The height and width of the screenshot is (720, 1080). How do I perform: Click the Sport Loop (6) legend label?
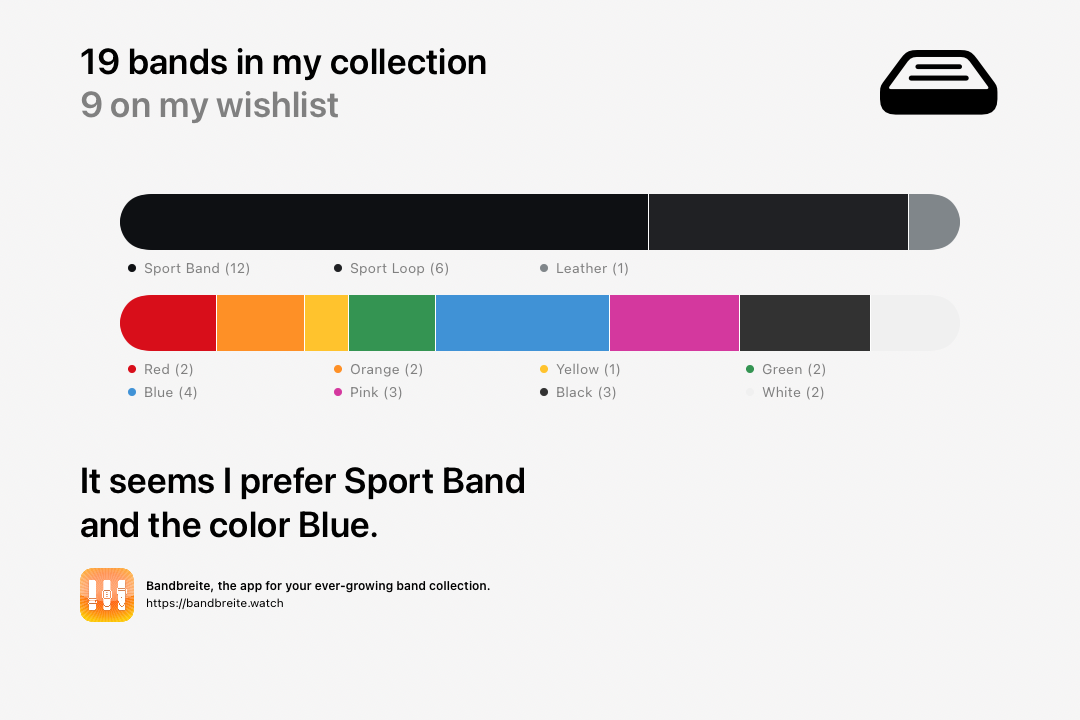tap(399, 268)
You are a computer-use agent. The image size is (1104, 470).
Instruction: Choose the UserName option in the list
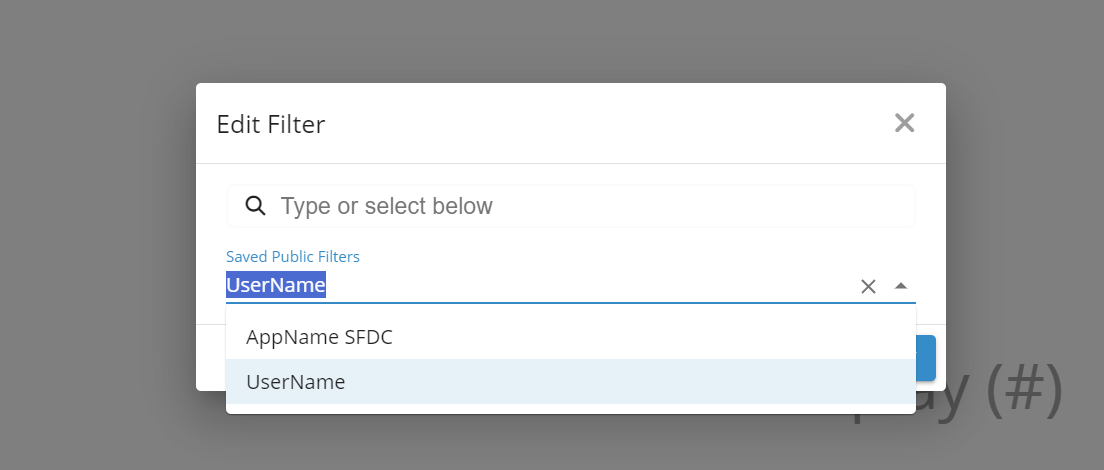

-------------------------

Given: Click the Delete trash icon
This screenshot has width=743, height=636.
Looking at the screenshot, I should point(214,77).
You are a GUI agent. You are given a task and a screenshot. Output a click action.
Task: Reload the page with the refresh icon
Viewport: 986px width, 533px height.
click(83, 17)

-------------------------

Task prompt
Search the entries for "icon" and copy each matching line.

Written reply
Given: Click the Delete trash icon
Task: Reload the page with the refresh icon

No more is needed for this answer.